**Brief 1:**
Copy from the forum post on the rectangle problem the stretch from "It was also" through "rectangle are labeled $A$ or $B$.", word for word.

**Quoted text:**
<<<<

It was also India TST

Let $\mathcal{R}$'s dimensions be $m$ and $n$, with $m$ and $n$ odd. Label the square $(x,y)$ with $A$ if $x \equiv y \equiv 1 \bmod{2}$, $B$ if $x \equiv y \equiv 0 \bmod{2}$, and $C$ if $x \not \equiv y \bmod{2}$. Then a rectangle satisfies the problem's condition iff all of its corners are labeled with $A$ or all of them are labeled with $B$. Notice that because $m$ and $n$ are odd, there exists one less square labeled $C$ than the total number of squares labeled $A$ of $B$, and thus there must exist at least one small rectangle in which more squares are labeled $A$ or $B$. But this is easily seen to imply that all four corners of the rectangle are labeled $A$ or $B$.

Edit: made a really dumb mistake.

jdevine wrote: There's a much easier way to do this than with colouring arguments.

>>>>

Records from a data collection
<<<<

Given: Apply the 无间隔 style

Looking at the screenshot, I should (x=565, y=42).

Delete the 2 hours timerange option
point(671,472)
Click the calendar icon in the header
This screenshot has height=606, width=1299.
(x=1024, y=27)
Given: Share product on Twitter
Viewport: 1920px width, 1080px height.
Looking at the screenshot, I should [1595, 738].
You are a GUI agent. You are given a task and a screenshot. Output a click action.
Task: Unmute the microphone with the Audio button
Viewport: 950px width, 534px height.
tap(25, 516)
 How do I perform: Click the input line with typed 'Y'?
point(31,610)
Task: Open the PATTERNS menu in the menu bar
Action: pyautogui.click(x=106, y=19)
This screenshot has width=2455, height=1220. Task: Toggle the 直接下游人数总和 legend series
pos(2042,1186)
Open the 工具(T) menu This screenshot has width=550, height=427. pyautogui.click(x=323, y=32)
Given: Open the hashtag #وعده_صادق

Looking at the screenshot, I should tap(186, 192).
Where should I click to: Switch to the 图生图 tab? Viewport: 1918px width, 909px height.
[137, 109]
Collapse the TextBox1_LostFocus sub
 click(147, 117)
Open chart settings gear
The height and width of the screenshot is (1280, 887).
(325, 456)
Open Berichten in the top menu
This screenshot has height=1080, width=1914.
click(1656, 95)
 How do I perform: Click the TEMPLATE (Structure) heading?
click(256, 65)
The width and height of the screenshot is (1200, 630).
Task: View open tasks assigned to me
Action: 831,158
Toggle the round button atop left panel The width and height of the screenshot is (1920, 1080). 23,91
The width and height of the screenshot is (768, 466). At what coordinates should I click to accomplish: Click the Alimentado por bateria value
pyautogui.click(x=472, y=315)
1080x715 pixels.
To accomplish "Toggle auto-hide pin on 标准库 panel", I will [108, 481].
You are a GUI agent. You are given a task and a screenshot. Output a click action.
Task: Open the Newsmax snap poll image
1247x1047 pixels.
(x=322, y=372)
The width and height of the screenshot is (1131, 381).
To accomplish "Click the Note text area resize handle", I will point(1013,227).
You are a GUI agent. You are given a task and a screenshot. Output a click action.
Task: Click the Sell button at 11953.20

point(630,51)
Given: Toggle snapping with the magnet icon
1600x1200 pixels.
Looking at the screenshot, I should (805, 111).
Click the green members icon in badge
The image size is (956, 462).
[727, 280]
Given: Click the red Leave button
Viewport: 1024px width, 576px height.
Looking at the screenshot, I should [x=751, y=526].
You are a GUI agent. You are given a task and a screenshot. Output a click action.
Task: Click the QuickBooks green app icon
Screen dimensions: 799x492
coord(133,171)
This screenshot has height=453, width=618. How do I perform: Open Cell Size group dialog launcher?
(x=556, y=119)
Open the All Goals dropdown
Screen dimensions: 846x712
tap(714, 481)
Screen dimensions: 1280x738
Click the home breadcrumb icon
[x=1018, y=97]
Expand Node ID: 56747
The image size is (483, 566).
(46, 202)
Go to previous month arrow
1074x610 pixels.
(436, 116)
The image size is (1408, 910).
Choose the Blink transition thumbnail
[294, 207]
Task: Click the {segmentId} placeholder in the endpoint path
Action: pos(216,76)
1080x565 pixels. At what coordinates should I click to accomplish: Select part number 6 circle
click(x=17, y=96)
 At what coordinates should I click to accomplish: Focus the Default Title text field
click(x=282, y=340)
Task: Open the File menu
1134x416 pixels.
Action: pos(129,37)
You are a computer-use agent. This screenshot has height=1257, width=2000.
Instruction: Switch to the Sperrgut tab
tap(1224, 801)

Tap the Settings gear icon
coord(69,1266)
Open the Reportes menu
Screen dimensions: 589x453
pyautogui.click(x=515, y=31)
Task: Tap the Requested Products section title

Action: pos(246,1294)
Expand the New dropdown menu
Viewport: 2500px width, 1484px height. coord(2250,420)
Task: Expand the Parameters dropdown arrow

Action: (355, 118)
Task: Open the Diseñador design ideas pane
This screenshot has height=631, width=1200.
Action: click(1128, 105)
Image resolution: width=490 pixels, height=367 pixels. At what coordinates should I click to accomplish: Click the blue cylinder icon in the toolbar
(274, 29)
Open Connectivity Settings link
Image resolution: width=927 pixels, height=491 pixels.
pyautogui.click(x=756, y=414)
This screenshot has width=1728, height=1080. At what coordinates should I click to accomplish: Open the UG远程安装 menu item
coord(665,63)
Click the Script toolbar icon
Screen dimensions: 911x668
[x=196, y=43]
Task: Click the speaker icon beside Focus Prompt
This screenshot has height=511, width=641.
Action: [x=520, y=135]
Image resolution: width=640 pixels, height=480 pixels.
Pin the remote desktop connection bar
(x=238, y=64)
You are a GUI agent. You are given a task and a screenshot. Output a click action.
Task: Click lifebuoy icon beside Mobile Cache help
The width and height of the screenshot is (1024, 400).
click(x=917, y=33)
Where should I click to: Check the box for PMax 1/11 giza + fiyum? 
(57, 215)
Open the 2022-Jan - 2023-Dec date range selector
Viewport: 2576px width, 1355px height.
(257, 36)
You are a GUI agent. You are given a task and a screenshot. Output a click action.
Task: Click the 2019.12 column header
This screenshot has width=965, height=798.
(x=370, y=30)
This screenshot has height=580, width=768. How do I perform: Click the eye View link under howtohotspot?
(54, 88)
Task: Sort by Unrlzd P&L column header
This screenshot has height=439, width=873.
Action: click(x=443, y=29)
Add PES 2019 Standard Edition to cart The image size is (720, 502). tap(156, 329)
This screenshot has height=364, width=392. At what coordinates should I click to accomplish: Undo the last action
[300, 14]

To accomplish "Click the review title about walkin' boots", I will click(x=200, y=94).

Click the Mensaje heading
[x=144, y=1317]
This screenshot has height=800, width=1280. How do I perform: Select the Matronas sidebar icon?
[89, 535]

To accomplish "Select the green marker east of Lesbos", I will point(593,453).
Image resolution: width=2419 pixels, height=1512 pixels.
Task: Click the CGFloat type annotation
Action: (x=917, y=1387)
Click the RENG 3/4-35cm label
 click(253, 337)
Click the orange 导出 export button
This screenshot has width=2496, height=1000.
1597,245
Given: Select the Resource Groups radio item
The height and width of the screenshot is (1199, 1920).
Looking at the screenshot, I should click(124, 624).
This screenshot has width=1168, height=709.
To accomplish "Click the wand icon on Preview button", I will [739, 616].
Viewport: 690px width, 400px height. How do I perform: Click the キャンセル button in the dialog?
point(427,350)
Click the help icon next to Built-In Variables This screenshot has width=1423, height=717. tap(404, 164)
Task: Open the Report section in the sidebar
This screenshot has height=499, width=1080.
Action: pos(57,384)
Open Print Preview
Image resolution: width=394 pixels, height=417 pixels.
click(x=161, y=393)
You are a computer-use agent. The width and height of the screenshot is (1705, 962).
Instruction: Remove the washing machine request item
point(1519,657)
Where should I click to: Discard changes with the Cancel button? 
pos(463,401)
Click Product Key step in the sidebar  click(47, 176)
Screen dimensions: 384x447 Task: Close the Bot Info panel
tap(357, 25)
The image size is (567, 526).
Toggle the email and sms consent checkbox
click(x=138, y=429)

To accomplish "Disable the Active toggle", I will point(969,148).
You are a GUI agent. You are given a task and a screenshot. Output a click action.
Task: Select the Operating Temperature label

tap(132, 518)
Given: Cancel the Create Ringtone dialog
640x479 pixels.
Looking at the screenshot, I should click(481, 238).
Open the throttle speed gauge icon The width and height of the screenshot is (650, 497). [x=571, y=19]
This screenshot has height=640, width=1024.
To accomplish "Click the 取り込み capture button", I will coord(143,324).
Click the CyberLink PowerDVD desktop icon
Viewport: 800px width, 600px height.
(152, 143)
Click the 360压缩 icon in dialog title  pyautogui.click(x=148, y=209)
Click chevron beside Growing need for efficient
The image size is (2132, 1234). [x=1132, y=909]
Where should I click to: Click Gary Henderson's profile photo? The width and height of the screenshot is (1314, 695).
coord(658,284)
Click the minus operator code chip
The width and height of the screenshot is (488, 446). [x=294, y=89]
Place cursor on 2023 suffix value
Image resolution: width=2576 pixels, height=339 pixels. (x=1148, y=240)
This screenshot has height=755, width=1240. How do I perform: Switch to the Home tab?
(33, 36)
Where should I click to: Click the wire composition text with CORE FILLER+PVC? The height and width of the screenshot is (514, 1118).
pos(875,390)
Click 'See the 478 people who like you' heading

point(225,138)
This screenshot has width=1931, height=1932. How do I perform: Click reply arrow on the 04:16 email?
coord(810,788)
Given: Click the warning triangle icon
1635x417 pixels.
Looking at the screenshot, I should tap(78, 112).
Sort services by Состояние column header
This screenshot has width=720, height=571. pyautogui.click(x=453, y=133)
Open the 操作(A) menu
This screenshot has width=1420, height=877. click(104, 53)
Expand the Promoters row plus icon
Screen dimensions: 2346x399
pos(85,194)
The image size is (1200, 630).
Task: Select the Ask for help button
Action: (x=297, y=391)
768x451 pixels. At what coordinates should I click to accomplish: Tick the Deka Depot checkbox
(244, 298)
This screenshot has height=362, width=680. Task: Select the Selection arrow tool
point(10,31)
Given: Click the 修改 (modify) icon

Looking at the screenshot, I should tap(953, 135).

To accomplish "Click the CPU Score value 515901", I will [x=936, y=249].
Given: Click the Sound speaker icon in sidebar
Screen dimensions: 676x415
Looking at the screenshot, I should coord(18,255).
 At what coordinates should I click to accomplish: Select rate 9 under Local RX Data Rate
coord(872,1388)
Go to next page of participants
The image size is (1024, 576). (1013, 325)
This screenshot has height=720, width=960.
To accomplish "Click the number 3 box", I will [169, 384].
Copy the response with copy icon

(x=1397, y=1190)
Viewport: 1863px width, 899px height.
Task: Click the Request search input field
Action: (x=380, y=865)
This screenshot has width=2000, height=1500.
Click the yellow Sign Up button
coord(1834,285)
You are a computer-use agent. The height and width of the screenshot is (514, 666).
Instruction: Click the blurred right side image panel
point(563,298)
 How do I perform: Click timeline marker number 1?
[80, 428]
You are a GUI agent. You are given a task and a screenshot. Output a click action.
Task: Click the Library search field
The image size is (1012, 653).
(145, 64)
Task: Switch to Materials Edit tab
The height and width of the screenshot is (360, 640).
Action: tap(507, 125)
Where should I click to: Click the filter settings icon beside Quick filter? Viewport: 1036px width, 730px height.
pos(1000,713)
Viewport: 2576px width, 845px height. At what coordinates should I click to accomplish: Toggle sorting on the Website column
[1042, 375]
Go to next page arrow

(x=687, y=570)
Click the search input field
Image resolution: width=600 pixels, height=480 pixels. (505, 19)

>>>>

**Brief 2:**
Extract from the records, unchanged, the stretch from the line that contains "Go to previous month arrow" through the line that contains "Action: pos(246,1294)". Include both of those lines.

**Exercise solution 1:**
It was also India TST

Let $\mathcal{R}$'s dimensions be $m$ and $n$, with $m$ and $n$ odd. Label the square $(x,y)$ with $A$ if $x \equiv y \equiv 1 \bmod{2}$, $B$ if $x \equiv y \equiv 0 \bmod{2}$, and $C$ if $x \not \equiv y \bmod{2}$. Then a rectangle satisfies the problem's condition iff all of its corners are labeled with $A$ or all of them are labeled with $B$. Notice that because $m$ and $n$ are odd, there exists one less square labeled $C$ than the total number of squares labeled $A$ of $B$, and thus there must exist at least one small rectangle in which more squares are labeled $A$ or $B$. But this is easily seen to imply that all four corners of the rectangle are labeled $A$ or $B$.

**Exercise solution 2:**
Go to previous month arrow
1074x610 pixels.
(436, 116)
The image size is (1408, 910).
Choose the Blink transition thumbnail
[294, 207]
Task: Click the {segmentId} placeholder in the endpoint path
Action: pos(216,76)
1080x565 pixels. At what coordinates should I click to accomplish: Select part number 6 circle
click(x=17, y=96)
 At what coordinates should I click to accomplish: Focus the Default Title text field
click(x=282, y=340)
Task: Open the File menu
1134x416 pixels.
Action: pos(129,37)
You are a computer-use agent. This screenshot has height=1257, width=2000.
Instruction: Switch to the Sperrgut tab
tap(1224, 801)

Tap the Settings gear icon
coord(69,1266)
Open the Reportes menu
Screen dimensions: 589x453
pyautogui.click(x=515, y=31)
Task: Tap the Requested Products section title

Action: pos(246,1294)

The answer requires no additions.